Add blog post for ieee754 total order and nan count by wgtmac · Pull Request #183 · apache/parquet-site

wgtmac · 2026-05-29T05:51:30Z

Closes Blog on Floating Point Statistics Improvement (order + Nan counts) #182

alamb

Love it -- I had a suggestion for a specific example that is a little less esoteric than the all nan values example

alamb · 2026-05-29T19:52:11Z

+---
+title: "Taming Floating-Point Statistics in Apache Parquet: IEEE 754 Total Order and NaN Counts"
+date: 2026-05-29
+description: "How Apache Parquet resolves ambiguous floating-point statistics using IEEE 754 total order and explicit NaN counts for better query performance."


Suggested change

description: "How Apache Parquet resolves ambiguous floating-point statistics using IEEE 754 total order and explicit NaN counts for better query performance."

description: "How the Apache Parquet Community resolved potentially ambiguous floating-point statistics using IEEE 754 total order and explicit NaN counts"

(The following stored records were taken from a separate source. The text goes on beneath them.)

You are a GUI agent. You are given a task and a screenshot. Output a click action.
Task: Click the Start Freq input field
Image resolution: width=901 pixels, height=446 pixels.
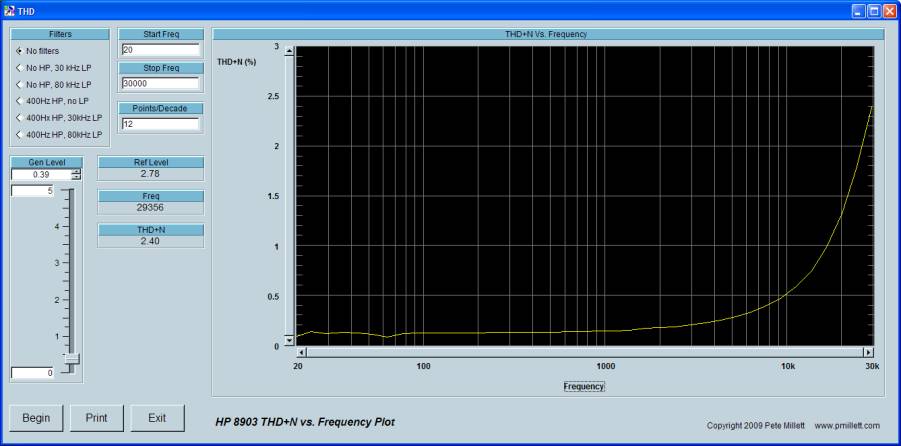(160, 50)
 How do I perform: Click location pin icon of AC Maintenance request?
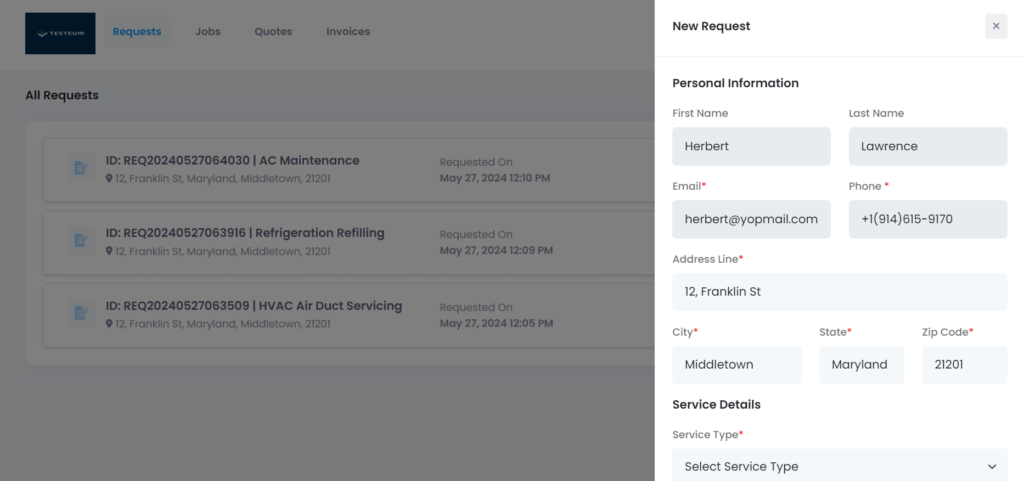(x=109, y=178)
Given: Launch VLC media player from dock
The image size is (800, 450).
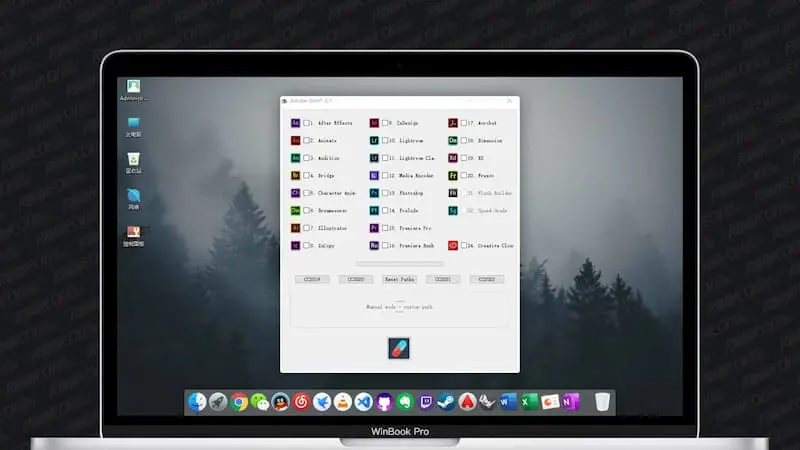Looking at the screenshot, I should click(x=342, y=402).
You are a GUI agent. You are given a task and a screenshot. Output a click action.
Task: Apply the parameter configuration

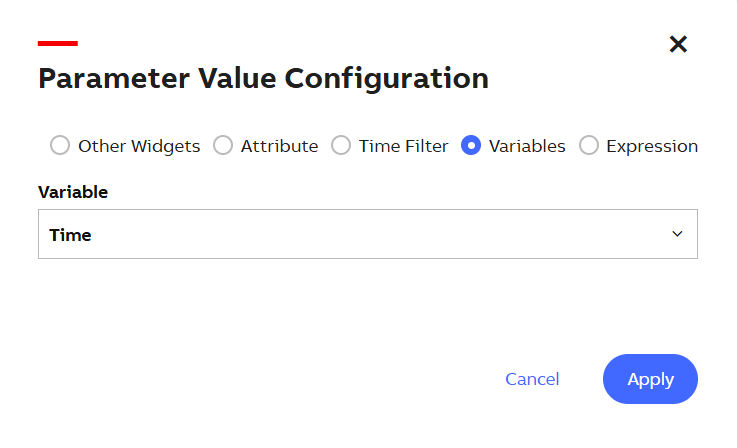[650, 379]
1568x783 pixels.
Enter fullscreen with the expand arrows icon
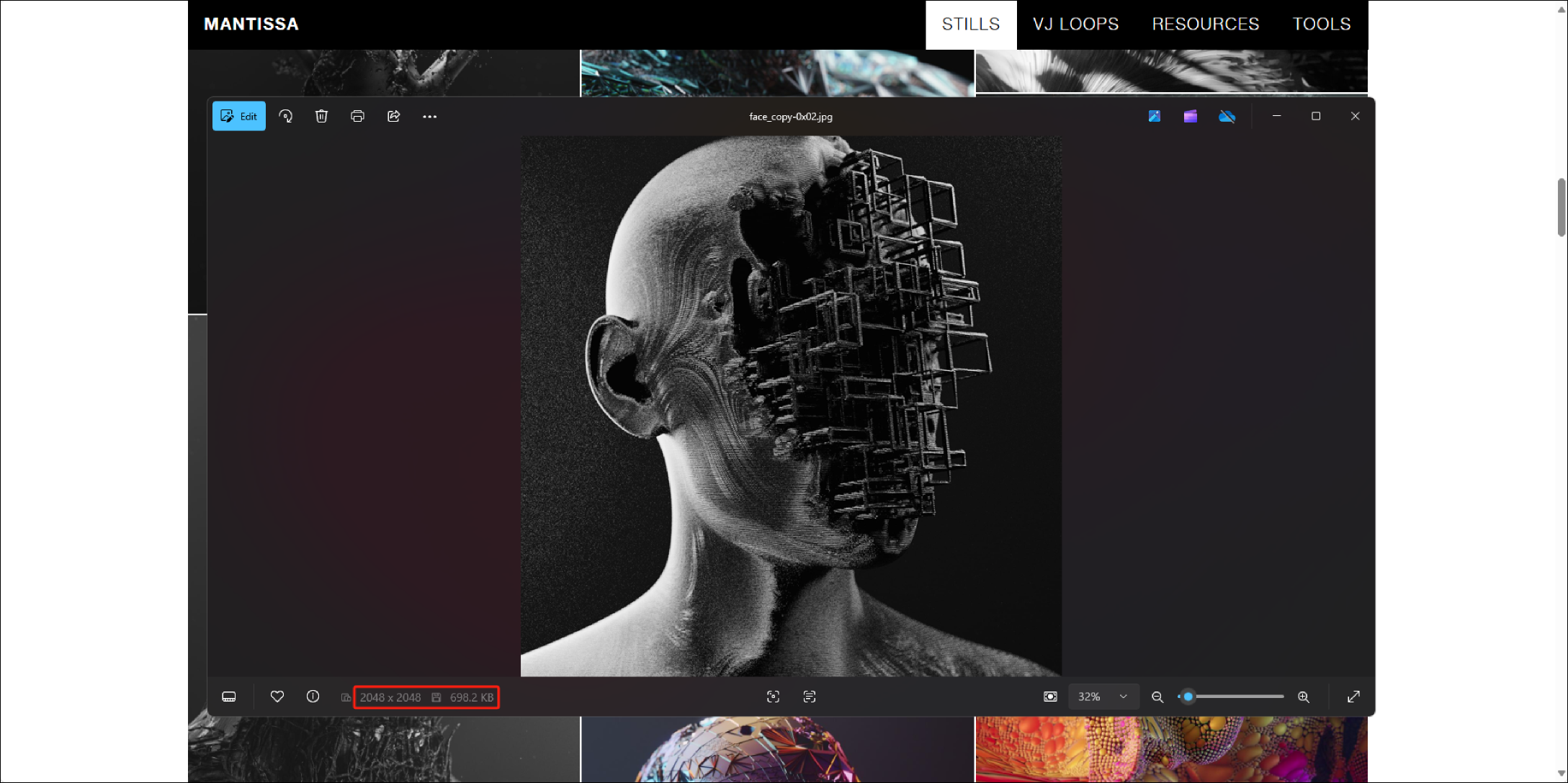[1353, 697]
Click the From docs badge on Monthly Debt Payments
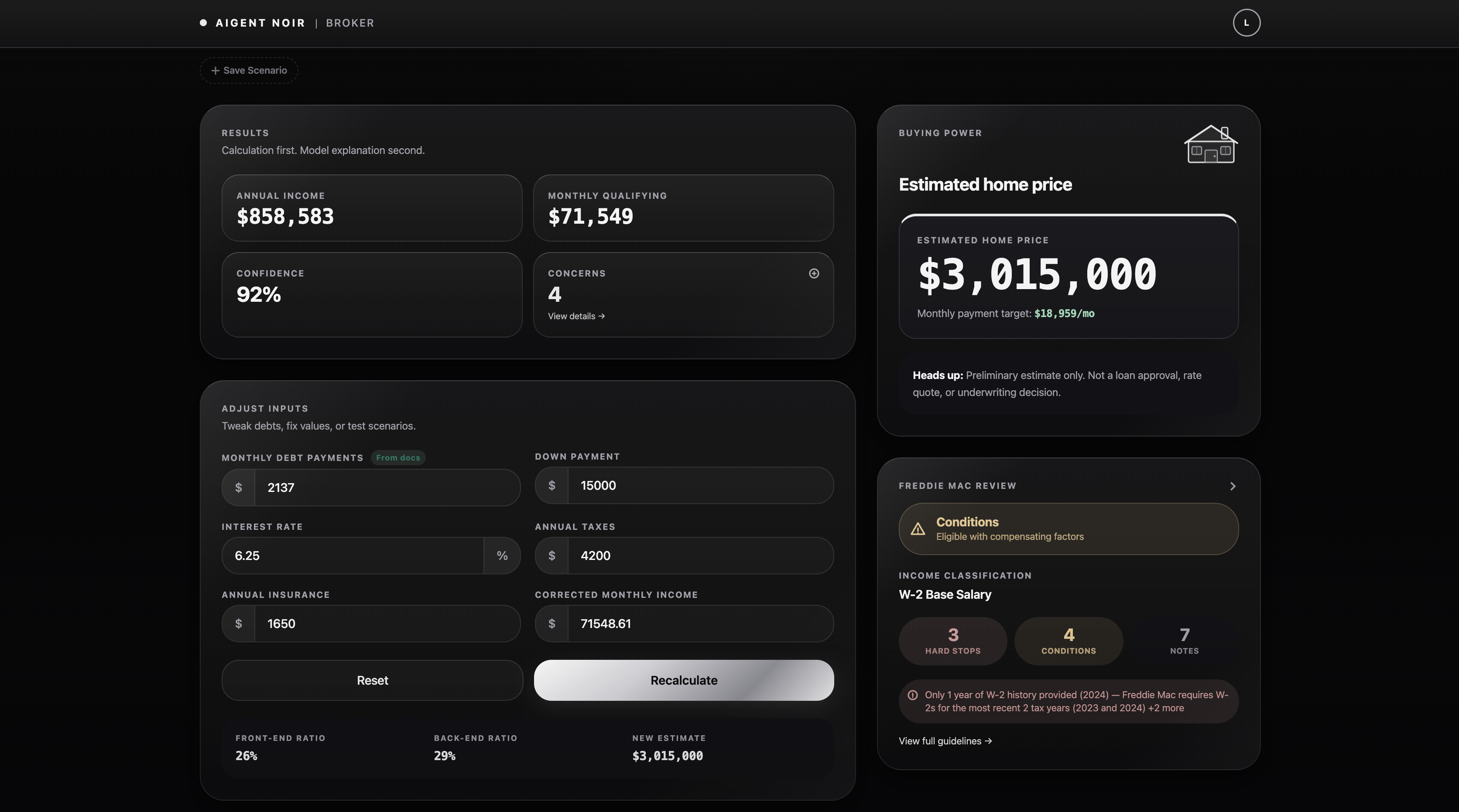 point(397,457)
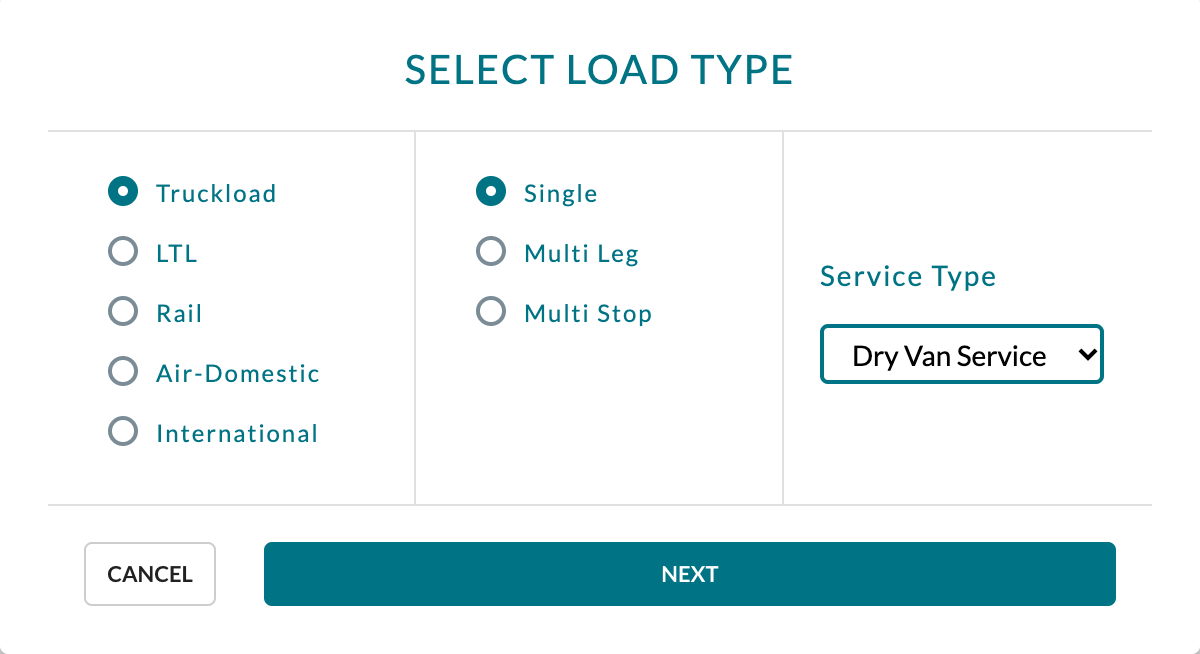Choose LTL as the load type
Screen dimensions: 1200x654
(x=122, y=251)
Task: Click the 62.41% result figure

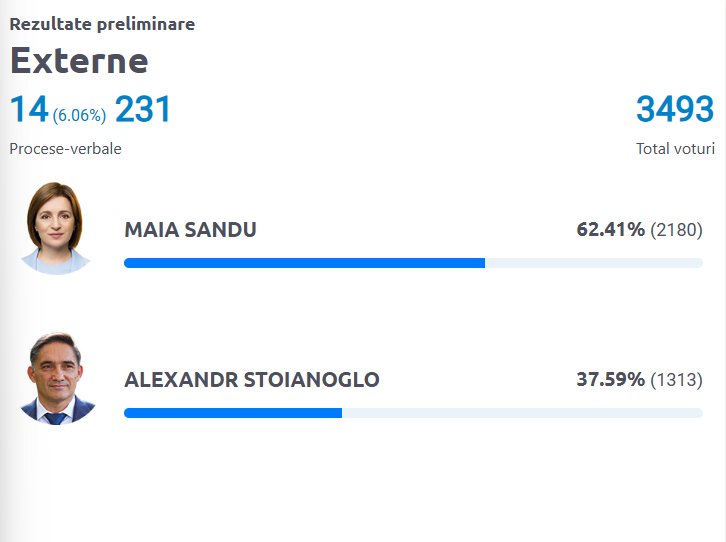Action: 610,230
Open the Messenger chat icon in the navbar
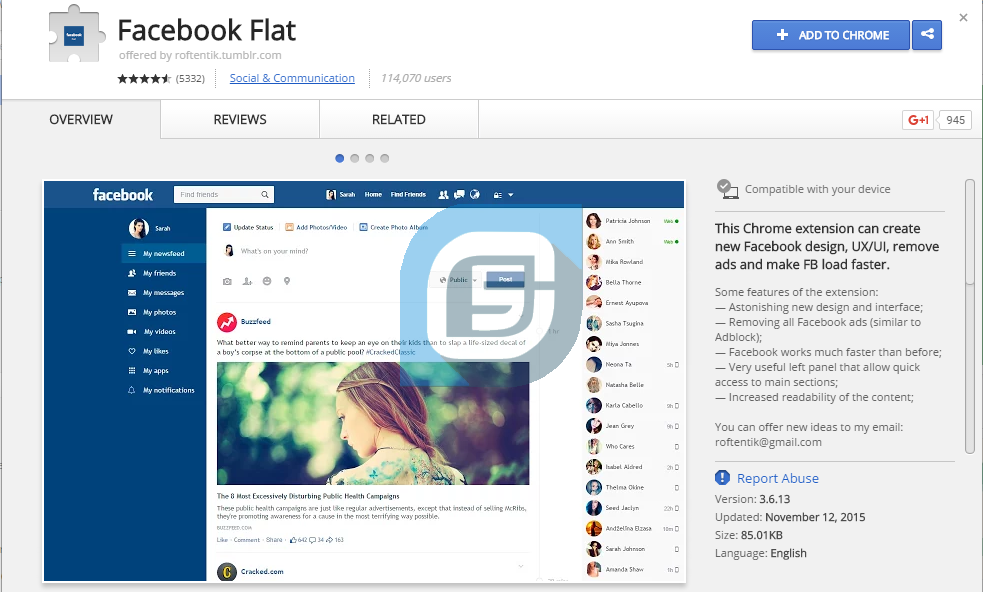Screen dimensions: 983x592 coord(459,195)
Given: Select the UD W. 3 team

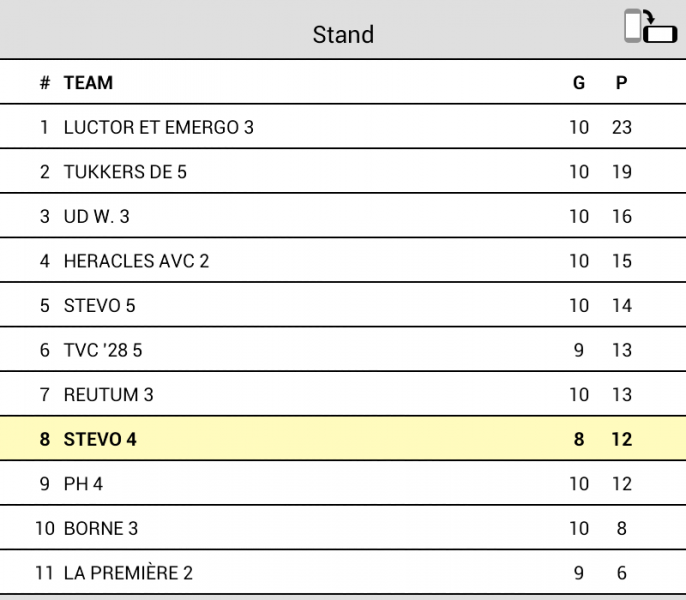Looking at the screenshot, I should 343,216.
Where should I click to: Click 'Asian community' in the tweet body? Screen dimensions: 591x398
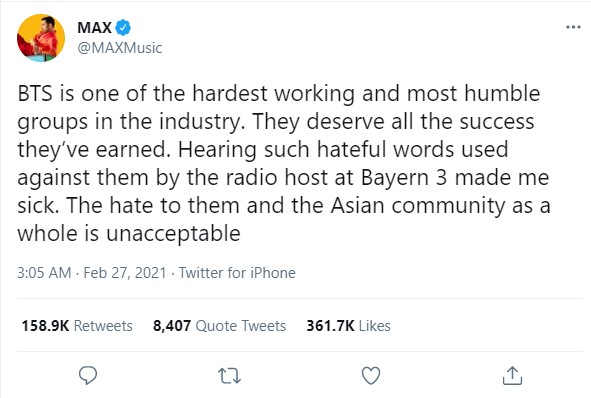pos(418,205)
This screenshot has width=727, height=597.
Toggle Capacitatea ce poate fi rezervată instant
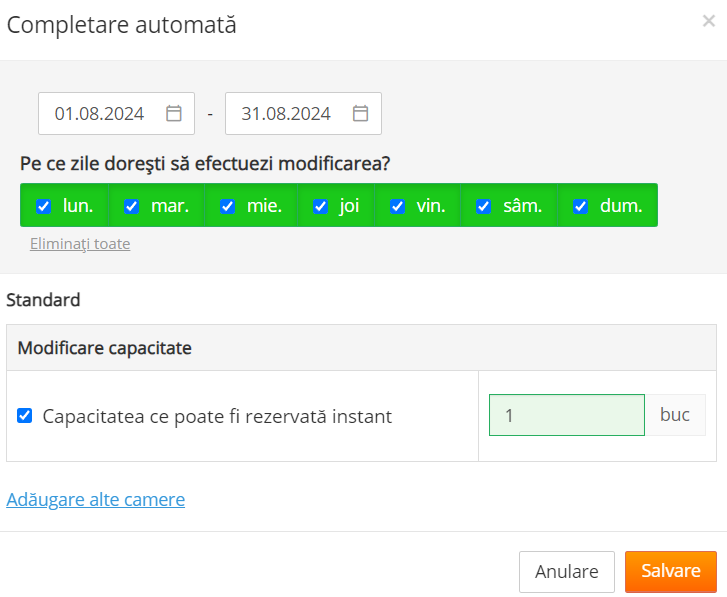coord(25,416)
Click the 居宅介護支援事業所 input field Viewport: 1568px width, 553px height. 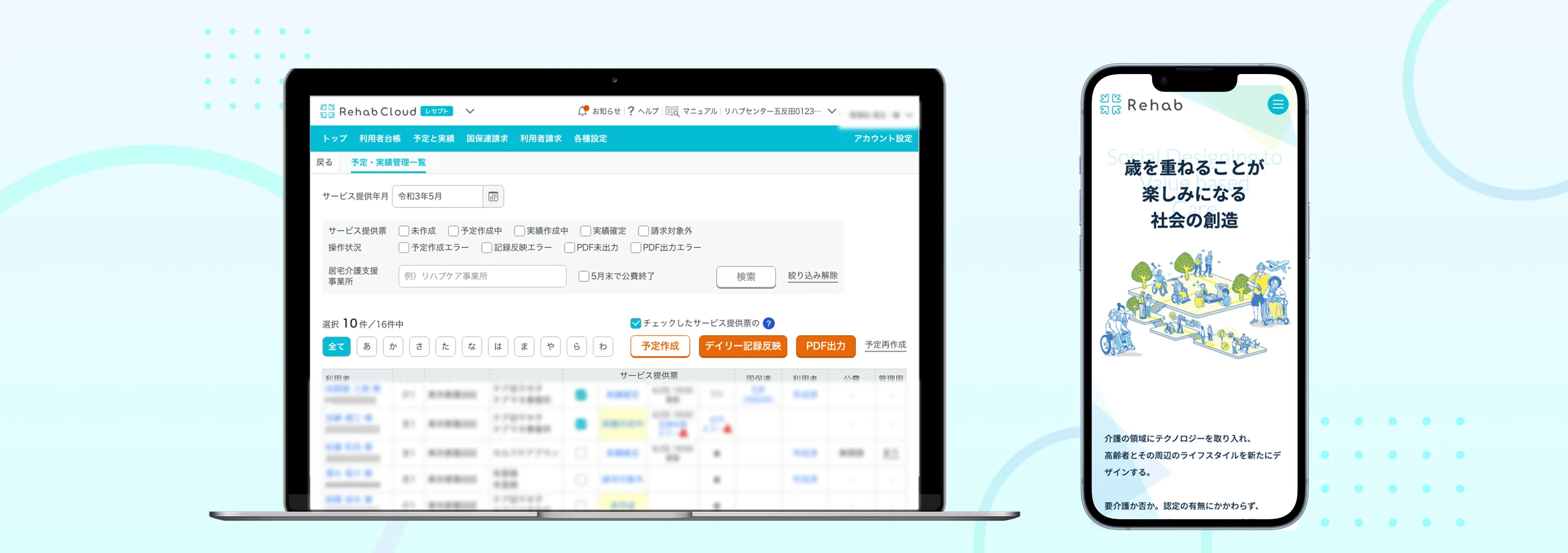482,276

alamb · 2026-05-29T19:57:10Z

+
+## Why Floating-Point Statistics Need Special Handling
+
+For integers, strings, and many other straightforward types, Parquet statistics are simple: the writer records the absolute smallest and largest values, and the reader uses those bounds to decide if a query might find a match.


I think this section would be stronger with a specific example - like maybe two columns of floating points, one with Nans and one without and then a predicate like where x > 1.0

My understanding is that the column of floats without the Nan could be proven to match all rows and thus the predicate can be avoiding during execution

However, the column of floats with a Nan doesn't match all rows

Something like this

100.0 200.0 Nan. <-- needs to be filtered out 300.0

Previously most parquet writers woudl write stats like

min: 100.0 max: 300.0

And a clever engine might conclude that all rows match (for example the optimization descrbed by @xudong963 in https://datafusion.apache.org/blog/2026/03/20/limit-pruning/) which in this case is incorrect

The engine needs to know if any Nans appear in the data

alamb · 2026-05-29T19:57:53Z

+
+Floating-point columns are trickier for two major reasons. First, `-0.0` and `+0.0` are considered equal in normal math operations, yet they possess distinct underlying bit patterns. A data format needs strict rules on how to order these values; otherwise, different libraries might generate conflicting statistics for the exact same underlying data.
+
+Second, `NaN` is completely unordered under standard IEEE 754 comparisons. Expressions like `x < NaN`, `x > NaN`, and `x == NaN` always evaluate to false. If a writer blindly includes `NaN` in ordinary `min` or `max` calculations, the resulting bounds might be useless for skipping data. Conversely, if a writer simply ignores `NaN` values, readers are left in the dark about whether any `NaN`s actually exist in the data block.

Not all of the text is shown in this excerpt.